◆ Excerpt provided:
□ □ □ □ □

For instance, when apparatus 1400 is configured to implement one or
more of the steps of process 100 the machine-readable medium may
contain a program configured to select a small initial set of data
from the unlabeled data set; acquire labels for the initial set of
data selected from the unlabeled data set resulting in labeled
data; cluster the data in the unlabeled data set using a
semi-supervised clustering process along with the labeled data to
produce a plurality of data clusters; choose data samples from each
of the clusters to use as the training data; and repeat the
selecting, presenting, clustering and choosing steps with one or
more additional sets of data selected from the unlabeled data set
until a desired amount of training data has been obtained, wherein
at each iteration an amount of the labeled data is increased.
[0077] The machine-readable medium may be a recordable medium
(e.g., floppy disks, hard drive, optical disks such as removable
media 1450, or memory cards) or may be a transmission medium (e.g.,
a network comprising fiber-optics, the world-wide web, cables, or a
wireless channel using time-division multiple access, code-division
multiple access, or other radio-frequency channel). Any medium
known or developed that can store information suitable for use with
a computer system may be used.
[0078] Processor device 1420 can be configured to implement the
methods, steps, and functions disclosed herein. The memory 1430
could be distributed or local and the processor device 1420 could
be distributed or singular. The memory 1430 could be implemented as
an electrical, magnetic or optical memory, or any combination of
these or other types of storage devices. Moreover, the term
"memory" should be construed broadly enough to encompass any
information able to be read from, or written to, an address in the
addressable space accessed by processor device 1420. With this
definition, information on a network, accessible through network
interface 1425, is still within memory 1430 because the processor
device 1420 can retrieve the information from the network. It
should be noted that each distributed processor that makes up
processor device 1420 generally contains its own addressable memory
space. It should also be noted that some or all of computer system
1410 can be incorporated into an application-specific or
general-use integrated circuit.

□ □ □ □ □

◆ Records provided:
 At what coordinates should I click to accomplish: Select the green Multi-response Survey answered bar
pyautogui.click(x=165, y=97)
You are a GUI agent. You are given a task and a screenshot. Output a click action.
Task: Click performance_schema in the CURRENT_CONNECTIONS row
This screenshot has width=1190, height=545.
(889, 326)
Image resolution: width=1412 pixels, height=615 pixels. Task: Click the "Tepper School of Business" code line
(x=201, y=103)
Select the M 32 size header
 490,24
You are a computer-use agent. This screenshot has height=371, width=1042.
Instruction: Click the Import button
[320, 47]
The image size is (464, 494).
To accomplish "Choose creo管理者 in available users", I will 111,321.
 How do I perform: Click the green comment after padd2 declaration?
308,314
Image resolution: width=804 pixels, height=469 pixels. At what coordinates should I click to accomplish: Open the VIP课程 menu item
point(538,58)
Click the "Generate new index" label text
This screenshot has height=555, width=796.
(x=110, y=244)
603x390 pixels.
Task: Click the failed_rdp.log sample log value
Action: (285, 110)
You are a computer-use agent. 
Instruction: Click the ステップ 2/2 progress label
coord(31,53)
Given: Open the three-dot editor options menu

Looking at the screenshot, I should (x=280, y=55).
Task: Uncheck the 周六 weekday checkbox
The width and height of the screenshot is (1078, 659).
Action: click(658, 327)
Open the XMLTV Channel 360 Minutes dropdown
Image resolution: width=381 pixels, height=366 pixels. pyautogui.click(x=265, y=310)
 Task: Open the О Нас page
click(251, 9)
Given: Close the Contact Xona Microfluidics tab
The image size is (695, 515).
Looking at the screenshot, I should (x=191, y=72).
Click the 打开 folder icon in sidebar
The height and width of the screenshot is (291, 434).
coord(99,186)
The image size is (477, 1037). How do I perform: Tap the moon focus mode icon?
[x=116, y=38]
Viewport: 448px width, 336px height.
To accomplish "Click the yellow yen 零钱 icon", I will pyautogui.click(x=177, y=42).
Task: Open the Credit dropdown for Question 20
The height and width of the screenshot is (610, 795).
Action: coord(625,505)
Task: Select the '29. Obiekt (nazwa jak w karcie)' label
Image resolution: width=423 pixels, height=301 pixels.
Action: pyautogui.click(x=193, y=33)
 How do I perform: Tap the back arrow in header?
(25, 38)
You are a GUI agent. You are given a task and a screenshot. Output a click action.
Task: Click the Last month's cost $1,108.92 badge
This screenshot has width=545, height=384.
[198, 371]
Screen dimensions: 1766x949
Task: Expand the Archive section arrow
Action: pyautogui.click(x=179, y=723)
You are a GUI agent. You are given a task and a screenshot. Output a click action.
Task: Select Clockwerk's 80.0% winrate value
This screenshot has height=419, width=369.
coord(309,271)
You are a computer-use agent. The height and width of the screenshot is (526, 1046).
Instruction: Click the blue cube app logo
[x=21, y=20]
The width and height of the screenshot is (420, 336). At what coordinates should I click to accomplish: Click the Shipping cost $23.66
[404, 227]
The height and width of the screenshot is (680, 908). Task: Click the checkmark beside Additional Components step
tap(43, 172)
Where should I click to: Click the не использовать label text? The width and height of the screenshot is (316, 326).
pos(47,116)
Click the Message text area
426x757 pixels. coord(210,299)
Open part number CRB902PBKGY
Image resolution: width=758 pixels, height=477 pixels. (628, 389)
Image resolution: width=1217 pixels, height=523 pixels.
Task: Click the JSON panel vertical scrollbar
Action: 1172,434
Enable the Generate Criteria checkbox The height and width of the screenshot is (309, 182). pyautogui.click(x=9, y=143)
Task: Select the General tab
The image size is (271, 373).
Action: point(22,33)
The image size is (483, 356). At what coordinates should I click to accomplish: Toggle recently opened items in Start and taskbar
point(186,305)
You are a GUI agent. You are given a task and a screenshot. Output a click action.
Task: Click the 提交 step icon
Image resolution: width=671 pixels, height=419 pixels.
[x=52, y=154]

□ □ □ □ □

◆ Problem 1: Summarize the patent excerpt in two sentences.
◆ Problem 2: Recast the paragraph of the patent excerpt that begins "Processor device 1420 can be configured" as a bulleted list, keeping its main facts.
◆ Problem 3: Continue the patent excerpt from its last sentence.

◆ Answer 1: The patent excerpt describes a machine-readable medium that may contain a program to select an initial set of data from an unlabeled data set, acquire labels for it, cluster the data with a semi-supervised clustering process, and choose samples from each cluster as training data, repeating until a desired amount of training data is obtained. It states that the medium may be recordable or a transmission medium, that processor device 1420 can implement the disclosed methods, and that memory 1430 may be distributed or local and is construed broadly enough to include network information the processor can retrieve.

◆ Answer 2:
- Processor device 1420 can implement the methods, steps, and functions disclosed.
- Memory 1430 may be distributed or local, and processor device 1420 may be distributed or singular.
- Memory 1430 may be electrical, magnetic, optical, or any combination of these or other storage types.
- "Memory" covers any information that can be read from or written to an address in the addressable space accessed by processor device 1420.
- Under this definition, network information accessible through network interface 1425 is within memory 1430, because processor device 1420 can retrieve it from the network.
- Each distributed processor in processor device 1420 generally has its own addressable memory space.
- Some or all of computer system 1410 can be incorporated into an application-specific or general-use integrated circuit.

◆ Answer 3:
[0079] Optional video display 1440 is any type of video display
suitable for interacting with a human user of apparatus 1400.
Generally, video display 1440 is a computer monitor or other
similar video display.
[0080] In conclusion, considered herein is the problem of
generating a training set that can optimize the classification
accuracy and also is robust to classifier change. A general
strategy is proposed that applies a semi-supervised clustering
method and a maximum entropy-based sampling method. It was
confirmed through experiments that the present method produces very
balanced training data for highly skewed data sets and outperforms
other methods in correctly classifying the minority class. For a
balanced multi-class problem, the present techniques outperform
active learning by a large margin and work slightly better than
random sampling. Furthermore, the present method is much faster
compared to active sampling. Therefore, the proposed method can be
successfully applied to many real-world applications with highly
imbalanced class distribution such as malware detection or fraud
detection.
[0081] Although illustrative embodiments of the present invention
have been described herein, it is to be understood that the
invention is not limited to those precise embodiments, and that
various other changes and modifications may be made by one skilled
in the art without departing from the scope of the invention.